• _Alıştırma yönergesi_
Müminler arasındaki sohbeti anlatan metinden "Birbirine sevgi ile" sözlerinden başlayıp "çok büyük bağıştır." sözleri de dahil olmak üzere uzanan kısmı yeniden yazın. Bu kısımda "ferahlık" ifadesini "huzur" olarak değiştirin.

======== Alınan metin

Birbirine sevgi ile yaklaşan müminlerden birbirine muhabbet geçer; kalplerine ferahlık gelir. Sohbet ortamlarında söylenen onore edici, şevklendirici, cesaret ve ümit verici bir söz, samimi ve dürüst bir konuşma çoğu zaman çevredeki maddi nimetlerden çok daha önem taşır. Allah, cennette, müminlerin huzur dolu ortamlarda karşılıklı sohbet ettiklerini bize haber verir. Allah’ın cennetine kabul ettiği salih kullarıyla sohbetin yanı sıra her türlü yalandan, boş ve olumsuz konuşmadan uzak olmak, müminler için çok büyük nimet ve çok büyük bağıştır.

İçinde, ne ‘boş ve saçma bir söz’ işitirler, ne bir yalan. Rabbinden bir karşılık olmak üzere yeterli bir bağış(tır bu). (Nebe Suresi, 35-36)

================
======== Veri kesiti

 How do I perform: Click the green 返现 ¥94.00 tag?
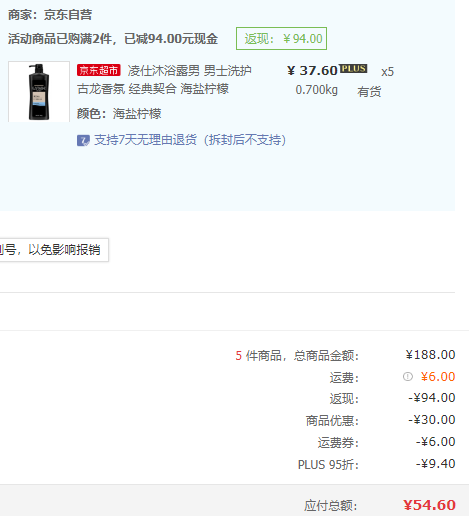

================

• _Yanıt olarak_
Birbirine sevgi ile yaklaşan müminlerden birbirine muhabbet geçer; kalplerine huzur gelir. Sohbet ortamlarında söylenen onore edici, şevklendirici, cesaret ve ümit verici bir söz, samimi ve dürüst bir konuşma çoğu zaman çevredeki maddi nimetlerden çok daha önem taşır. Allah, cennette, müminlerin huzur dolu ortamlarda karşılıklı sohbet ettiklerini bize haber verir. Allah’ın cennetine kabul ettiği salih kullarıyla sohbetin yanı sıra her türlü yalandan, boş ve olumsuz konuşmadan uzak olmak, müminler için çok büyük nimet ve çok büyük bağıştır.